Your objective =>
For this exercise, print all of the data exactly as given.

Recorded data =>
..............................

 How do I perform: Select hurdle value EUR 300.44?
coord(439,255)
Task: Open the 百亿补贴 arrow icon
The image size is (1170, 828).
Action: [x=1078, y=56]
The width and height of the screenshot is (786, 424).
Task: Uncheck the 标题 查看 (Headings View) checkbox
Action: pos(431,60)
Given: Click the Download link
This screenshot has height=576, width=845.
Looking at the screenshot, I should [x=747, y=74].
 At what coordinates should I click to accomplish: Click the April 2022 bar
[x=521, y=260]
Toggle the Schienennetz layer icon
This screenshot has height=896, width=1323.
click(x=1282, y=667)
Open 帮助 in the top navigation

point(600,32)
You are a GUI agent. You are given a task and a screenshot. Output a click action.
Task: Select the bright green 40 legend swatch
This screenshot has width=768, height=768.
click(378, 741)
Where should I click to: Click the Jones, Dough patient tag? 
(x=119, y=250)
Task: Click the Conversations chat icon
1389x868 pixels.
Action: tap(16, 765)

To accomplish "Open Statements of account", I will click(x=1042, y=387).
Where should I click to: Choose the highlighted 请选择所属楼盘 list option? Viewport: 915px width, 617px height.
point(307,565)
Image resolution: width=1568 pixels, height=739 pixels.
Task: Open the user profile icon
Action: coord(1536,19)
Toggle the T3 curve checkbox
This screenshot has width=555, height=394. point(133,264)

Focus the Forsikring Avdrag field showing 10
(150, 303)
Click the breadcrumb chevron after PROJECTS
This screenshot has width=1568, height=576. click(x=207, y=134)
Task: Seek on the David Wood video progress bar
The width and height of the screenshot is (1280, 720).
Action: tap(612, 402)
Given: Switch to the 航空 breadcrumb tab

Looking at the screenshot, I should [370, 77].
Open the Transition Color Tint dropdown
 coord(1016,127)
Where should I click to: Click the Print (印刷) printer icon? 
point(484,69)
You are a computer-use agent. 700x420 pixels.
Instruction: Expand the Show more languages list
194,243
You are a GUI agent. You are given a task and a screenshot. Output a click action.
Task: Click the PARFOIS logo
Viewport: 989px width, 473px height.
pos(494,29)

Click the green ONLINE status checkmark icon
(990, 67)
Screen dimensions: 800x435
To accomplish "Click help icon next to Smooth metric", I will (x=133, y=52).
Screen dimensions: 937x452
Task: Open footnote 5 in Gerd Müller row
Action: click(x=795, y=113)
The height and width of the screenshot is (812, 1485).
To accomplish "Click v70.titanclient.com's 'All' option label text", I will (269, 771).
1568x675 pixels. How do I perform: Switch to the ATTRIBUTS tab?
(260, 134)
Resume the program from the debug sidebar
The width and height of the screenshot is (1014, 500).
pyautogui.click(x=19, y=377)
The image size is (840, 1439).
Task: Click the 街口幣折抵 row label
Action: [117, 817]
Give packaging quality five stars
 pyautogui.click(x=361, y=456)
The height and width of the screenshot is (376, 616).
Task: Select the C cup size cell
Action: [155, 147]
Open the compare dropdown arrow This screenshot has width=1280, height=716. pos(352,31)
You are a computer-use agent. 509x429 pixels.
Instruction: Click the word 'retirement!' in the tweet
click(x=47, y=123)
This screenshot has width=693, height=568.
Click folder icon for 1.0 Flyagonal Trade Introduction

..............................

Answer to the problem =>
 How do I perform: Select hurdle value EUR 300.44?
coord(439,255)
Task: Open the 百亿补贴 arrow icon
The image size is (1170, 828).
Action: [x=1078, y=56]
The width and height of the screenshot is (786, 424).
Task: Uncheck the 标题 查看 (Headings View) checkbox
Action: pos(431,60)
Given: Click the Download link
This screenshot has height=576, width=845.
Looking at the screenshot, I should [x=747, y=74].
 At what coordinates should I click to accomplish: Click the April 2022 bar
[x=521, y=260]
Toggle the Schienennetz layer icon
This screenshot has height=896, width=1323.
click(x=1282, y=667)
Open 帮助 in the top navigation

point(600,32)
You are a GUI agent. You are given a task and a screenshot. Output a click action.
Task: Select the bright green 40 legend swatch
This screenshot has width=768, height=768.
click(378, 741)
Where should I click to: Click the Jones, Dough patient tag? 
(x=119, y=250)
Task: Click the Conversations chat icon
1389x868 pixels.
Action: tap(16, 765)

To accomplish "Open Statements of account", I will click(x=1042, y=387).
Where should I click to: Choose the highlighted 请选择所属楼盘 list option? Viewport: 915px width, 617px height.
point(307,565)
Image resolution: width=1568 pixels, height=739 pixels.
Task: Open the user profile icon
Action: coord(1536,19)
Toggle the T3 curve checkbox
This screenshot has width=555, height=394. point(133,264)

Focus the Forsikring Avdrag field showing 10
(150, 303)
Click the breadcrumb chevron after PROJECTS
This screenshot has width=1568, height=576. click(x=207, y=134)
Task: Seek on the David Wood video progress bar
The width and height of the screenshot is (1280, 720).
Action: tap(612, 402)
Given: Switch to the 航空 breadcrumb tab

Looking at the screenshot, I should [370, 77].
Open the Transition Color Tint dropdown
 coord(1016,127)
Where should I click to: Click the Print (印刷) printer icon? 
point(484,69)
You are a computer-use agent. 700x420 pixels.
Instruction: Expand the Show more languages list
194,243
You are a GUI agent. You are given a task and a screenshot. Output a click action.
Task: Click the PARFOIS logo
Viewport: 989px width, 473px height.
pos(494,29)

Click the green ONLINE status checkmark icon
(990, 67)
Screen dimensions: 800x435
To accomplish "Click help icon next to Smooth metric", I will (x=133, y=52).
Screen dimensions: 937x452
Task: Open footnote 5 in Gerd Müller row
Action: click(x=795, y=113)
The height and width of the screenshot is (812, 1485).
To accomplish "Click v70.titanclient.com's 'All' option label text", I will (269, 771).
1568x675 pixels. How do I perform: Switch to the ATTRIBUTS tab?
(260, 134)
Resume the program from the debug sidebar
The width and height of the screenshot is (1014, 500).
pyautogui.click(x=19, y=377)
The image size is (840, 1439).
Task: Click the 街口幣折抵 row label
Action: [117, 817]
Give packaging quality five stars
 pyautogui.click(x=361, y=456)
The height and width of the screenshot is (376, 616).
Task: Select the C cup size cell
Action: [155, 147]
Open the compare dropdown arrow This screenshot has width=1280, height=716. pos(352,31)
You are a computer-use agent. 509x429 pixels.
Instruction: Click the word 'retirement!' in the tweet
click(x=47, y=123)
This screenshot has width=693, height=568.
Click folder icon for 1.0 Flyagonal Trade Introduction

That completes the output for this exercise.